The French version of what happened is once they realized
the bidding process was highly rigged, they put their
specialists for Africa to the task and bought off the Germans
with a cool 110 million DM, including commissions for all
the middleman. The latter were the only ones blamed and reportedly had dual employment in the oil and intelligence
community !

No Euros please we're British's picture

Bye bye Rajoy. Hello technocratic GS implant.

Maybe Carney moved too soon. But when you're doing God's work you have to go where He sends you.

ebworthen's picture

"Instead, they’d talked about educational and health policies and renewable energy."

Put a fork in it, Europe is done.

Just time and patience now...

Dead Canary's picture

In short, it was a press conference from hell. Merkel emphasized that the Bárcenas scandal had not been part of their discussion. Instead, they’d talked about educational and health policies and renewable energy.

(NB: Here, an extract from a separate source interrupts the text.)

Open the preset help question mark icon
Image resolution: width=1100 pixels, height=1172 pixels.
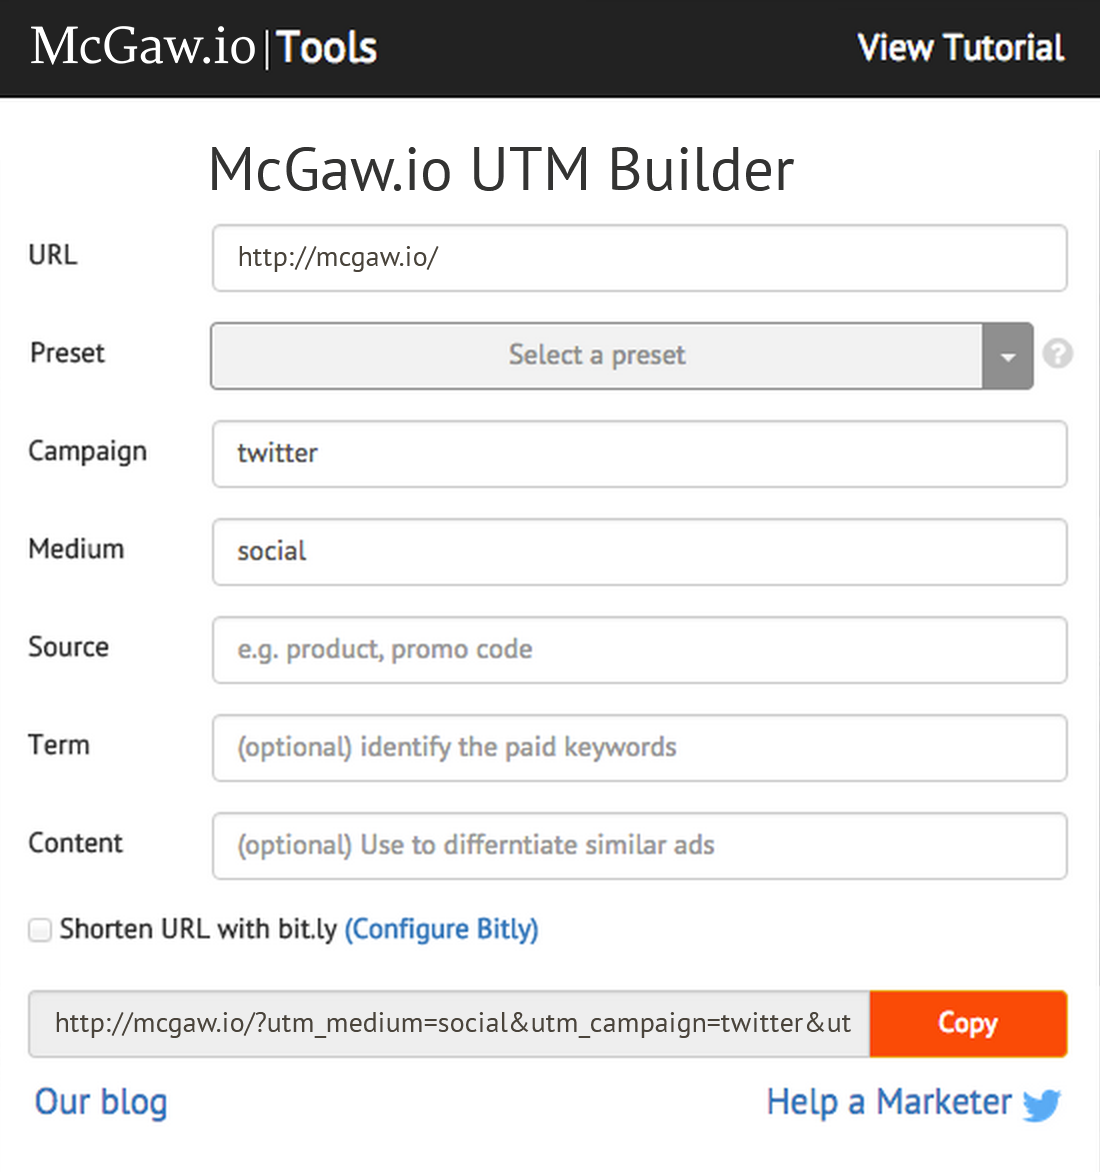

 Renewable energy, give me a break!. South European politics is a stinking, rotting corpse. How long can they continue to contain the stench. If Merkle keeps standing up for these thief's, she could go down with the rest of them when pitch forks and torches appear in the streets.


Buck Johnson's picture

She knows that if they fail two things will happen.  The EU will implode and take the western banking system with it.  And Germany will be blamed for it.

WTFUD's picture

let me say this once more Merkel stands for Merkel and does not give a rats arse even for the the german voters! When is this going to register that we are dealing with people who cling to power at ANY cost to joe public. The whole shit shower of power hungry slime have been exposed time and time again only to jump back onto the merrygoround of golden handshakes whilst the people try to survive their misallocations of public purse.

tbd108's picture

I'd like to agree with you however I would say that Merkel really stands for the banks because she is simply a Bankster shill.